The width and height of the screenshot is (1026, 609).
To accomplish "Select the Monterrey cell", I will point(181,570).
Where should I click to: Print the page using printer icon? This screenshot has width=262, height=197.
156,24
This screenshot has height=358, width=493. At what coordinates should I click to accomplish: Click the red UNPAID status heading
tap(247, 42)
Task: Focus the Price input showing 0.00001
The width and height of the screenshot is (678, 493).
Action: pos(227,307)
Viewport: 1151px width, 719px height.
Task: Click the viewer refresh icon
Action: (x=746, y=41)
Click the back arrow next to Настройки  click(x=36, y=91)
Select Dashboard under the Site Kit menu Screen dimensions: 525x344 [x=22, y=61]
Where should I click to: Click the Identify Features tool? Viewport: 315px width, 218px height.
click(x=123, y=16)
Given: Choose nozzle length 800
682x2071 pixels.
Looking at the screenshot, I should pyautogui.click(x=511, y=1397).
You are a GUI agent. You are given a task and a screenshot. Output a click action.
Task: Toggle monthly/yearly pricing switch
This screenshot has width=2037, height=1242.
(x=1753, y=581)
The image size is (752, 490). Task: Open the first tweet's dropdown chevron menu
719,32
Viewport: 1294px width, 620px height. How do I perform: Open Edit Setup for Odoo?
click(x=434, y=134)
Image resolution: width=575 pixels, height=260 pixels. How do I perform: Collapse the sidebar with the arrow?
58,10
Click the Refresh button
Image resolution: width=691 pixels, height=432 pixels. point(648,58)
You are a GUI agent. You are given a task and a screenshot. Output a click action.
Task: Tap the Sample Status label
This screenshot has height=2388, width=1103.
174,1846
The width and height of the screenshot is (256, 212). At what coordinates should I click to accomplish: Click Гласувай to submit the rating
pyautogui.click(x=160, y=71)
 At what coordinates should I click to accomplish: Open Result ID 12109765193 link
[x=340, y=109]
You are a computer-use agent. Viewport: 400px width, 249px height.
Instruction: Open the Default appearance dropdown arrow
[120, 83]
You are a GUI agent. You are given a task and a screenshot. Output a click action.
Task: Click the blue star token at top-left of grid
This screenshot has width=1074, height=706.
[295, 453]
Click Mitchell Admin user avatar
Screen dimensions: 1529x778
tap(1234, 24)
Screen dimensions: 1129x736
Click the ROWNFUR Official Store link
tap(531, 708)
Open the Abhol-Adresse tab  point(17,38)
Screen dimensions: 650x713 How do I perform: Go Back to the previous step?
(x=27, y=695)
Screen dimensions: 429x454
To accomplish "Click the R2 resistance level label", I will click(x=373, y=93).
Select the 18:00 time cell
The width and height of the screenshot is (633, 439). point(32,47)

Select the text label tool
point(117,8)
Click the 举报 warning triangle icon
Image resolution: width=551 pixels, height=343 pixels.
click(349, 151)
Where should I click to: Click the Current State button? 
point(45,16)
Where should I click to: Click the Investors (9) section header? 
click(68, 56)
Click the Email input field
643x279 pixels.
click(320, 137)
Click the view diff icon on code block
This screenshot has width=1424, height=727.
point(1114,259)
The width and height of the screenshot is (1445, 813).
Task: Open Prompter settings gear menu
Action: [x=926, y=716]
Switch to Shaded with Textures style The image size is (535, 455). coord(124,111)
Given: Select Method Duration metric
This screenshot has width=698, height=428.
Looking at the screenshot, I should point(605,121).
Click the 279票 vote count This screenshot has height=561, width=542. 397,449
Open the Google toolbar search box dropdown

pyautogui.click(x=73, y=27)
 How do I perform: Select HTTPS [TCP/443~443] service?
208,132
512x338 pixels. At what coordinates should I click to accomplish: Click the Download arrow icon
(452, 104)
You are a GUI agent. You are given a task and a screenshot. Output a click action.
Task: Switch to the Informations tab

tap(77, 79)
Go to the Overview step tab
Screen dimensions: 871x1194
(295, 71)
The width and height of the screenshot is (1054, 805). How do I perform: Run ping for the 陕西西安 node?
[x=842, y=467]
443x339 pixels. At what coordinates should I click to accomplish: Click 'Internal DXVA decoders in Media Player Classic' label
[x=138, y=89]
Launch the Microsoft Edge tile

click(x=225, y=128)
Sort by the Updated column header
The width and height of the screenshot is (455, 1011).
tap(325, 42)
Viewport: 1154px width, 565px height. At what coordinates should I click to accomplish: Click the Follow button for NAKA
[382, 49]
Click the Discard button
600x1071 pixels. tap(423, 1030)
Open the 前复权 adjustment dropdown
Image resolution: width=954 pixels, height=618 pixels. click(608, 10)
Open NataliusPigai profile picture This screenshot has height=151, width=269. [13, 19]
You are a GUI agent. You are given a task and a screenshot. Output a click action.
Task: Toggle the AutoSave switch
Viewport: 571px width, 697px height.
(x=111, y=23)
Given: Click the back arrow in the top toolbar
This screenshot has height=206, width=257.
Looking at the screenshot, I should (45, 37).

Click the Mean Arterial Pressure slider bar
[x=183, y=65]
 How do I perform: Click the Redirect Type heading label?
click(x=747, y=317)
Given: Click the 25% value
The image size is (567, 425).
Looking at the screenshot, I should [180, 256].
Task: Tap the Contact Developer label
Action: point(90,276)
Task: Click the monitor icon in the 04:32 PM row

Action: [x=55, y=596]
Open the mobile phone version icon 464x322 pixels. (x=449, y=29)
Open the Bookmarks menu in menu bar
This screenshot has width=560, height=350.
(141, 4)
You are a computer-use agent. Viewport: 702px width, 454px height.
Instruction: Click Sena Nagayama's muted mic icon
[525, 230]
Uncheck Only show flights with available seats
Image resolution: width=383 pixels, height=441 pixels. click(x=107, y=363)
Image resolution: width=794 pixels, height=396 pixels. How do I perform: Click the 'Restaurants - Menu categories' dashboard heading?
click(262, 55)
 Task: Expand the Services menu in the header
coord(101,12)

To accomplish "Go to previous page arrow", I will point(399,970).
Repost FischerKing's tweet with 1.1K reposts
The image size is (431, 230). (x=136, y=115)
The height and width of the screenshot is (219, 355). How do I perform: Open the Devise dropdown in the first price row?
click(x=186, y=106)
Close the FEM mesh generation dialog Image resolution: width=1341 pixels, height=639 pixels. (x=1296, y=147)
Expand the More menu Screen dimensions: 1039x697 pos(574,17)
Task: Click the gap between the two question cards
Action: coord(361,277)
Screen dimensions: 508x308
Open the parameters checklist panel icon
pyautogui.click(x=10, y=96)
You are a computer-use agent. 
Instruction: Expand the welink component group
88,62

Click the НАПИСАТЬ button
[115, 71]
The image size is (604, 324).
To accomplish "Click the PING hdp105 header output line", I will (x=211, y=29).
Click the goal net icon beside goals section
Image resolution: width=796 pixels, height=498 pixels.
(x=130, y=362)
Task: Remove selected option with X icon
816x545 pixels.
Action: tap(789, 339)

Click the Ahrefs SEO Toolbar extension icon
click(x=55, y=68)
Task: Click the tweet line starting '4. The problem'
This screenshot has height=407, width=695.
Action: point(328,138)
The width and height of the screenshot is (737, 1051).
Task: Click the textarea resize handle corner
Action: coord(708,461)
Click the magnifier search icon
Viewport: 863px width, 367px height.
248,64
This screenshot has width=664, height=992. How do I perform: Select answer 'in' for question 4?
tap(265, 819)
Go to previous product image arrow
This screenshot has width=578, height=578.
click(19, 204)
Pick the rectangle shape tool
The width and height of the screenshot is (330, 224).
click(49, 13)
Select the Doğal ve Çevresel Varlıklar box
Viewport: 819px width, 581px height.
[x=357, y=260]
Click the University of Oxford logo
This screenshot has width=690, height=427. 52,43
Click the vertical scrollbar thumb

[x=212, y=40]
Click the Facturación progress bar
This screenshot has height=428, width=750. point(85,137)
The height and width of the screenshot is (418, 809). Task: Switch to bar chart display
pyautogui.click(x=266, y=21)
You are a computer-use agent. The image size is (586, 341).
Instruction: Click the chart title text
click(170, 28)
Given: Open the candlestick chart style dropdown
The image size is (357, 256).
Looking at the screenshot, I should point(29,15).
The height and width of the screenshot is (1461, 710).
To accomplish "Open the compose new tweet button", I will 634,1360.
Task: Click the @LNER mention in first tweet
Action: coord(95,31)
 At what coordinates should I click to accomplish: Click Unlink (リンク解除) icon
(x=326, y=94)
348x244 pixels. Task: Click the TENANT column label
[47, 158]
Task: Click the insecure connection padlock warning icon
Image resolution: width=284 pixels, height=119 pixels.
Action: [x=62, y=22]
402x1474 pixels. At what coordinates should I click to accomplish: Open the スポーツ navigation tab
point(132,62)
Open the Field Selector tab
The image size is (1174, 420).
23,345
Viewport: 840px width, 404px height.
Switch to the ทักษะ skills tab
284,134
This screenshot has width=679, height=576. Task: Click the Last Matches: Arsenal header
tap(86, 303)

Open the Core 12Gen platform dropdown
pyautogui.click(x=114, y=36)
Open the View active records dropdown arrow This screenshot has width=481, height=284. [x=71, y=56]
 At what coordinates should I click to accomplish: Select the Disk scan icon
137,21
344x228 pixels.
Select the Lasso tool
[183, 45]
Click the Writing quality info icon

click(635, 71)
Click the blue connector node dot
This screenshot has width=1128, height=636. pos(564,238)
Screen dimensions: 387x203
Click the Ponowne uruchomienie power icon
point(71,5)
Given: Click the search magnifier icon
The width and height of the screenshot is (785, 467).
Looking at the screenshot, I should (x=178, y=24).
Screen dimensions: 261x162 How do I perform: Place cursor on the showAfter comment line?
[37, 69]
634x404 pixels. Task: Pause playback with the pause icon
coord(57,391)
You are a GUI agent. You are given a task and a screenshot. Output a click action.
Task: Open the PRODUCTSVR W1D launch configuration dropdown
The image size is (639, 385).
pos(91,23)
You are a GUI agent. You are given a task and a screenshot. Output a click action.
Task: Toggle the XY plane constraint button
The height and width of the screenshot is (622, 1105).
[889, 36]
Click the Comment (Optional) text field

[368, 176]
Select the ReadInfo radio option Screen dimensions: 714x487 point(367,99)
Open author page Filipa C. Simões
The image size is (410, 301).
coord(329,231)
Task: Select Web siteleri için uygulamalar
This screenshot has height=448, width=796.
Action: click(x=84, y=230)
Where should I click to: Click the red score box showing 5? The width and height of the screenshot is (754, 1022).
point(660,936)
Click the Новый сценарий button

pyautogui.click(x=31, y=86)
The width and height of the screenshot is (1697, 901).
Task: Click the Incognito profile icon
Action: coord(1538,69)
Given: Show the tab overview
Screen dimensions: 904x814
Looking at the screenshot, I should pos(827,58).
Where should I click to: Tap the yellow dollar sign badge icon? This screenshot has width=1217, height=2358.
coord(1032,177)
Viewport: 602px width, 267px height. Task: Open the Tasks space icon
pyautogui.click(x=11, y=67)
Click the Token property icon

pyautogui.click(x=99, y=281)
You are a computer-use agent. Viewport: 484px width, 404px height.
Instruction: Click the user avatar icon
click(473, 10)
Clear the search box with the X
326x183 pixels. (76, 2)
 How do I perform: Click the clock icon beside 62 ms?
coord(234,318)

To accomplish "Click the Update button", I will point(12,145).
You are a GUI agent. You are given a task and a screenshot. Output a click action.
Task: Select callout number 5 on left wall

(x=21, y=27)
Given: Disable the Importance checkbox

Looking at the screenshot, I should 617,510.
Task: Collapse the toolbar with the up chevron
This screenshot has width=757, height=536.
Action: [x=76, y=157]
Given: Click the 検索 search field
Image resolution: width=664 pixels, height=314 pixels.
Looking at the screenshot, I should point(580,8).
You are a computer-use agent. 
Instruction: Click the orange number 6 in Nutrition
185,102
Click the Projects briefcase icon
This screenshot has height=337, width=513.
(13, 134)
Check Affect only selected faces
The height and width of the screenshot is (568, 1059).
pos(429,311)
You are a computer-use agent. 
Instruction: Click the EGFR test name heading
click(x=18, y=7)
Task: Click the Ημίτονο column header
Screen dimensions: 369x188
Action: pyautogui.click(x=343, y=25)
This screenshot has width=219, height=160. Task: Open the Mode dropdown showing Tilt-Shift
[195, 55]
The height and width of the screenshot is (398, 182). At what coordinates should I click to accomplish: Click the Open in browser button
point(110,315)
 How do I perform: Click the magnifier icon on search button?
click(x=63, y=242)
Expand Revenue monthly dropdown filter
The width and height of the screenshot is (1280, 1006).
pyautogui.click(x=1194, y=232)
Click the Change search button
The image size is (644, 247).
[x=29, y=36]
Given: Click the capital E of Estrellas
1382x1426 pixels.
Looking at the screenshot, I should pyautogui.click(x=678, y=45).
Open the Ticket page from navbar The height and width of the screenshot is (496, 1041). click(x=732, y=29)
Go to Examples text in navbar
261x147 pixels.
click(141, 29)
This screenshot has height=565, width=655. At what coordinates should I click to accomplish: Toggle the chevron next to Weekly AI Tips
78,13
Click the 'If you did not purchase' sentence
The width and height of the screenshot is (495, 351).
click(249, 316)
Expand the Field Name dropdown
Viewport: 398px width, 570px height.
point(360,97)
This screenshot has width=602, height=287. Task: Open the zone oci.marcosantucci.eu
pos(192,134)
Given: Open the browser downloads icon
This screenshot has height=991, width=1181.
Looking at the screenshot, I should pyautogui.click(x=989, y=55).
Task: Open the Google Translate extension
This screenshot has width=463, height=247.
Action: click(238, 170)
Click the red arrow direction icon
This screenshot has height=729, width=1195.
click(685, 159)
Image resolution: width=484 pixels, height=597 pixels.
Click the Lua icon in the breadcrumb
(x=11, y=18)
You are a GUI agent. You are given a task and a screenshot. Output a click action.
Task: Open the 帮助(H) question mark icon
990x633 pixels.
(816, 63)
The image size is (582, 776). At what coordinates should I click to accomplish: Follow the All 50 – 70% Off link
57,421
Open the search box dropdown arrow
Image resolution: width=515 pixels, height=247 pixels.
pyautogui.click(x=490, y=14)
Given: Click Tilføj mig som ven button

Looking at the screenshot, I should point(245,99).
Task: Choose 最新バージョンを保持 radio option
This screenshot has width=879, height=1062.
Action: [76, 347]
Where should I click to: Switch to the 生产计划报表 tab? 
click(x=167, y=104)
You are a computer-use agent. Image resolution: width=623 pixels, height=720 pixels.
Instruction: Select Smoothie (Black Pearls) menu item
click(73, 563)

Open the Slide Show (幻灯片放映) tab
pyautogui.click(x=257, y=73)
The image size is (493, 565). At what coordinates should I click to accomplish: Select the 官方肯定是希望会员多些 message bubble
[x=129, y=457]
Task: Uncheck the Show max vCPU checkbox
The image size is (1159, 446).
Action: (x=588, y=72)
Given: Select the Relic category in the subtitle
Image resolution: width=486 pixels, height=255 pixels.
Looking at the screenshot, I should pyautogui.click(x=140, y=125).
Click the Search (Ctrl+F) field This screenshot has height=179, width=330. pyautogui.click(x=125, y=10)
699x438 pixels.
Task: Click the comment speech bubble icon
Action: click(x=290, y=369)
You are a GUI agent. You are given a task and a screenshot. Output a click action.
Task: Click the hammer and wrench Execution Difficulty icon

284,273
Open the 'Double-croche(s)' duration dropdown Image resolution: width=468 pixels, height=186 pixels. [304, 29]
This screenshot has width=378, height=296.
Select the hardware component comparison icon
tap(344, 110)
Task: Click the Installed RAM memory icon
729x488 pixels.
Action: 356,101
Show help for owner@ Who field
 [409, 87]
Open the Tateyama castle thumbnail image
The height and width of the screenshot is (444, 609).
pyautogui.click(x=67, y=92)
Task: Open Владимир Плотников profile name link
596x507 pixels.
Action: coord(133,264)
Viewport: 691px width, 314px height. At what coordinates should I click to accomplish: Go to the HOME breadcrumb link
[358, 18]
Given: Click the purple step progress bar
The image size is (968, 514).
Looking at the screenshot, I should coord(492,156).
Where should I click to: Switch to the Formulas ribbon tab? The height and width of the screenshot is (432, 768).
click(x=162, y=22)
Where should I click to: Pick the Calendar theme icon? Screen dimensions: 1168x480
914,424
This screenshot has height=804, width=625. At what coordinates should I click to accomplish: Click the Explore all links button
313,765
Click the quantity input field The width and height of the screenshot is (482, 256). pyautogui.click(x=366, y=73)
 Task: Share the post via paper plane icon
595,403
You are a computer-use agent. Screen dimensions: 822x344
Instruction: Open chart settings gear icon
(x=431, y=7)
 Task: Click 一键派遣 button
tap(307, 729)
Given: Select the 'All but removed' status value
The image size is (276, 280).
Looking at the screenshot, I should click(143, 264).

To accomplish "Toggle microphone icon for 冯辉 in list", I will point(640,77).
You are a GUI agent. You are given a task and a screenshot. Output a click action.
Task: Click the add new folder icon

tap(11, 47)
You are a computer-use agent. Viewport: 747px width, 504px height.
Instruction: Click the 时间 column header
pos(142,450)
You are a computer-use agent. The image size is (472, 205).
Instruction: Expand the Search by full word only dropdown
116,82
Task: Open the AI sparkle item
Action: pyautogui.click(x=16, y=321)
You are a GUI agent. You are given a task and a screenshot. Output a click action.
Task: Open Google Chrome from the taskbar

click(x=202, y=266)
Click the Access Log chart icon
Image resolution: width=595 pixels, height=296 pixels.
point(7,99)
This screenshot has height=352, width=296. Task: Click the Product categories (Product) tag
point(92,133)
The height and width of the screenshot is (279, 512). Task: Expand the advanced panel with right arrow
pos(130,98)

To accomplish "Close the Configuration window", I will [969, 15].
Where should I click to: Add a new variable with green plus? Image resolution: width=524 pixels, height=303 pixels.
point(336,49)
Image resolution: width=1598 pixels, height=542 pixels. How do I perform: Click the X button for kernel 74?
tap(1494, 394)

§ **WHAT TO DO**
Both the line containing "Instruction: Open the" and the line containing "Click the view diff icon on code block" belong in the answer. Print them and every line above that falls between them exactly, and no others.

§ **TASK RESPONSE**
Instruction: Open the Default appearance dropdown arrow
[120, 83]
You are a GUI agent. You are given a task and a screenshot. Output a click action.
Task: Click the blue star token at top-left of grid
This screenshot has width=1074, height=706.
[295, 453]
Click Mitchell Admin user avatar
Screen dimensions: 1529x778
tap(1234, 24)
Screen dimensions: 1129x736
Click the ROWNFUR Official Store link
tap(531, 708)
Open the Abhol-Adresse tab  point(17,38)
Screen dimensions: 650x713 How do I perform: Go Back to the previous step?
(x=27, y=695)
Screen dimensions: 429x454
To accomplish "Click the R2 resistance level label", I will click(x=373, y=93).
Select the 18:00 time cell
The width and height of the screenshot is (633, 439). point(32,47)

Select the text label tool
point(117,8)
Click the 举报 warning triangle icon
Image resolution: width=551 pixels, height=343 pixels.
click(349, 151)
Where should I click to: Click the Current State button? 
point(45,16)
Where should I click to: Click the Investors (9) section header? 
click(68, 56)
Click the Email input field
643x279 pixels.
click(320, 137)
Click the view diff icon on code block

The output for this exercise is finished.